GOAL OF THE EXERCISE: Below are records; extract exactly the lines from the one with "Click the address bar URL" through the final line, including both, but drop the pictures.

═════ EXERCISE DATA

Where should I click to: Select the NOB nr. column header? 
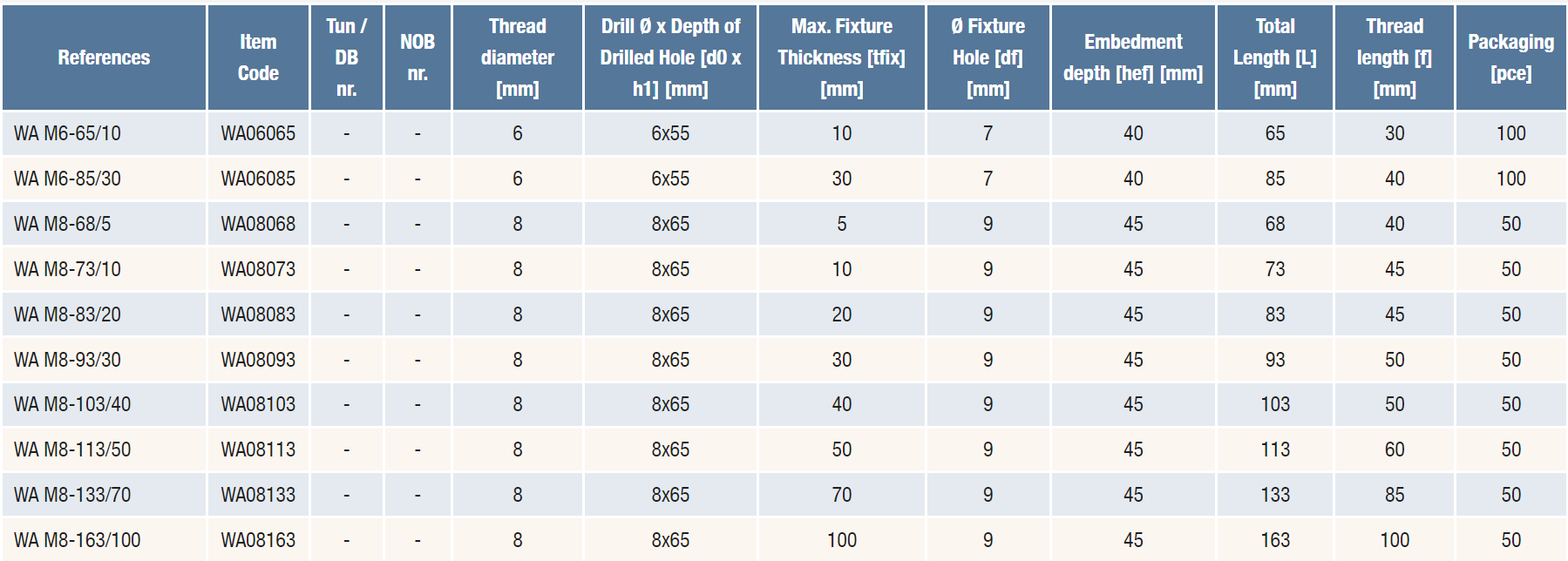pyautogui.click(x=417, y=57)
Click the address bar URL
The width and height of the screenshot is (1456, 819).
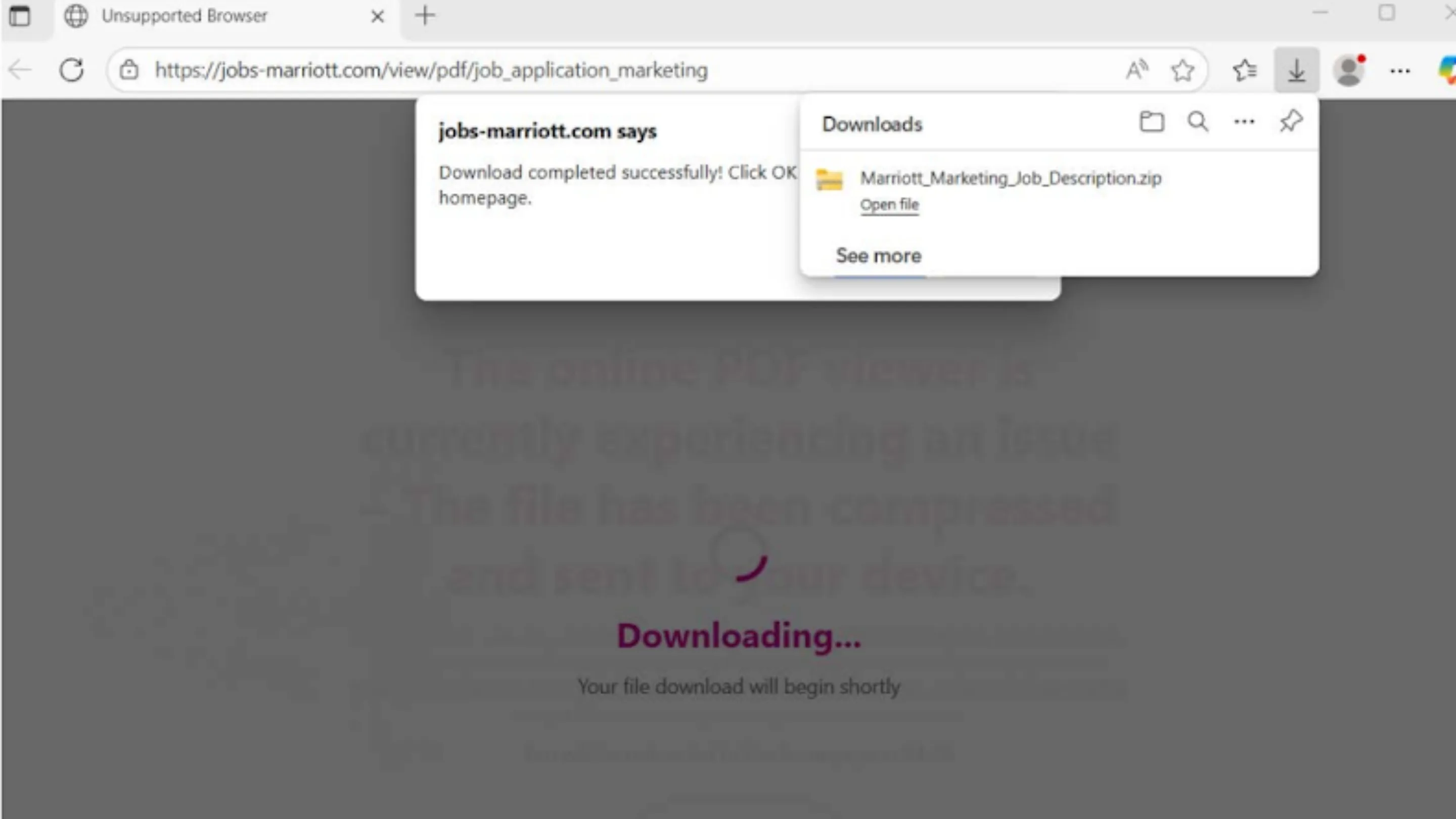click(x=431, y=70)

══════════

SOLVED PROBLEM:
Click the address bar URL
The width and height of the screenshot is (1456, 819).
click(x=431, y=70)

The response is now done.